Document extract:
-*-*-

Ranthambore Tiger Reserve’s tarnished crown

Red-vented bulbuls

Red-vented bulbuls

We’d heard all the hype about Ranthambore being the top tiger reserve in India, but our little group thought it was poorly organised and not really tourist-friendly.

Canter and two Gypsies

A canter on the left with two Gypsies

For starters, Anand found it impossible to book a Gypsy (a little 4WD) at a reasonable price, so all three of our safari drives were going be in a 20-plus-seater canter. We’re not exactly sure how the vehicle booking system works at Ranthambore, but Anand speculated that a ‘middle man’ might book out the Gypsies and then charge scalper prices for hiring them out.

Young sambal deer

Young sambal deer

Unfortunately, a canter could be more accurately called a bone crusher. They’re uncomfortable to begin with and not made for Ranthambore’s extremely rough roads. Plus our drivers had a cavalier approach to driving. Management at other tiger reserves must think canters aren’t the way to go, because only two parks in the country use them.

Disappointingly, Ranthambore has shorter hours too. Parks we’d visited earlier opened at sunrise or soon after, with safari drives that lasted anywhere from three to six hours.

Indian gazelle

Indian gazelle

But Ranthambore’s gates don’t open until 7:30. The zone we were to visit was simply a drive in and out, following the same route both ways. We were heading back to our campsite by 9:45.

Of course, India’s tiger reserves aren’t zoos and there’s no guarantee you’ll see anything, so we can’t complain about not seeing a tiger there. But we can whinge about the fact the drive in and out were so fast that our chances of seeing tigers were unfairly reduced.

So we looked forward to our afternoon drive. It got off to a ridiculously bad start. The canter arrived an hour late, and then waited another 20 minutes for a knucklehead passenger who stood in the distance chatting on his mobile phone. He finally boarded—all smiles and arrogance. Gary snidely said something like, Thanks mate, nice work holding everybody up. In response, the fellow flipped Gary the bird.

Spotted deer

Spotted deer

Anand shot into action. He leapt to the front of the canter and confronted the fellow (who happened to be an Indian) in Hindi. He reminded the guy that the gesture was considered a chargeable offence in India, and would not back down until the fellow apologised to Gary.

It certainly wasn’t a heartfelt apology, but it put the matter to rest. It was also obvious that the fellow’s travelling companions were not impressed by his behaviour.

So after a late start, we hoped to have a late finish, but no! It was another shortened version over the same road we’d covered in the morning.

-*-*-

(Element and text location data)
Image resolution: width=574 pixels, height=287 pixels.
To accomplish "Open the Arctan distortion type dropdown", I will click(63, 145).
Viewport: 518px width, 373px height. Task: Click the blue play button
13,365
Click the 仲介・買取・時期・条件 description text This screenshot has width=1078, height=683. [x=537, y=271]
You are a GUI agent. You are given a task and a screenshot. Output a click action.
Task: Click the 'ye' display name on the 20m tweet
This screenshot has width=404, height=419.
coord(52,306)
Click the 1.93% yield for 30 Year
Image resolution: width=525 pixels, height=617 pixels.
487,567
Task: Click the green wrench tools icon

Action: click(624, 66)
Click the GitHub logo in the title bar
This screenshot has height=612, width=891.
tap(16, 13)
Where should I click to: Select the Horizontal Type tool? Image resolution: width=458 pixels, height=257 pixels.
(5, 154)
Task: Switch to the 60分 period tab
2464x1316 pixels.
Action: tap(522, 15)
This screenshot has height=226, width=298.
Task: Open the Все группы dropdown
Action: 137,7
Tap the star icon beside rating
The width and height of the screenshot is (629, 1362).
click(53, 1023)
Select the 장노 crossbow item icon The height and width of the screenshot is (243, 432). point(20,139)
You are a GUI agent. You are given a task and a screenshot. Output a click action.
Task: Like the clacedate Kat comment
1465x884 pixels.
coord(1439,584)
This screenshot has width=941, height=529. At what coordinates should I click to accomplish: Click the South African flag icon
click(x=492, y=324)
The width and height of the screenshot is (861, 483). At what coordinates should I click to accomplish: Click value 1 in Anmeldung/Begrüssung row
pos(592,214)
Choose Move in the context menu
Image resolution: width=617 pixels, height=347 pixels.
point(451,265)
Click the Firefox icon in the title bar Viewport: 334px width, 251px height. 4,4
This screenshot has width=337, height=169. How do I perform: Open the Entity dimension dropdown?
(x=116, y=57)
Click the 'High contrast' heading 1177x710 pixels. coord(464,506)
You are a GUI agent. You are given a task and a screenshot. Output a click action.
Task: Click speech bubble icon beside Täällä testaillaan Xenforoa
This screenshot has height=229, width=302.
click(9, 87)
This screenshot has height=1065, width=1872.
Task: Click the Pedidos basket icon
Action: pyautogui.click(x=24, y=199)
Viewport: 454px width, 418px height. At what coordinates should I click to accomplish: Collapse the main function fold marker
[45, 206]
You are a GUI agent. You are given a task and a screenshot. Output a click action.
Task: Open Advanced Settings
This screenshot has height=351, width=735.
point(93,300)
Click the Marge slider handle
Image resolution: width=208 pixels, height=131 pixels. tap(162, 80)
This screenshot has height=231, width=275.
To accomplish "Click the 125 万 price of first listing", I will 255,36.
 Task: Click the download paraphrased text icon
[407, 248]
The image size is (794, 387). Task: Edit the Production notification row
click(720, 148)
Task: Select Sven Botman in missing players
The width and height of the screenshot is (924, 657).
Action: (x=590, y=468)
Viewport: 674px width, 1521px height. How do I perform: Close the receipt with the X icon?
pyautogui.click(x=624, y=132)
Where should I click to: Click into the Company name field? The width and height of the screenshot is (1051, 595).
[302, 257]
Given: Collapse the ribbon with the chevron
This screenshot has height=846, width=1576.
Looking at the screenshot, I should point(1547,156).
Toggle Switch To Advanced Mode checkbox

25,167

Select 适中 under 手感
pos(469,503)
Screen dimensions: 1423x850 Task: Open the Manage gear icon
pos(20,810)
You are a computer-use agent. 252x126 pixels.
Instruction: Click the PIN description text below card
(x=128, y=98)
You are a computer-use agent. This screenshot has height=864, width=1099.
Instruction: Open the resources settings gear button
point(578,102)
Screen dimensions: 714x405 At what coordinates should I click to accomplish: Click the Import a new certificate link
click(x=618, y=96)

-*-*-

Set problem: According to the Ranthambore travel account, at what time do the reserve's gates open?

Complete output: 7:30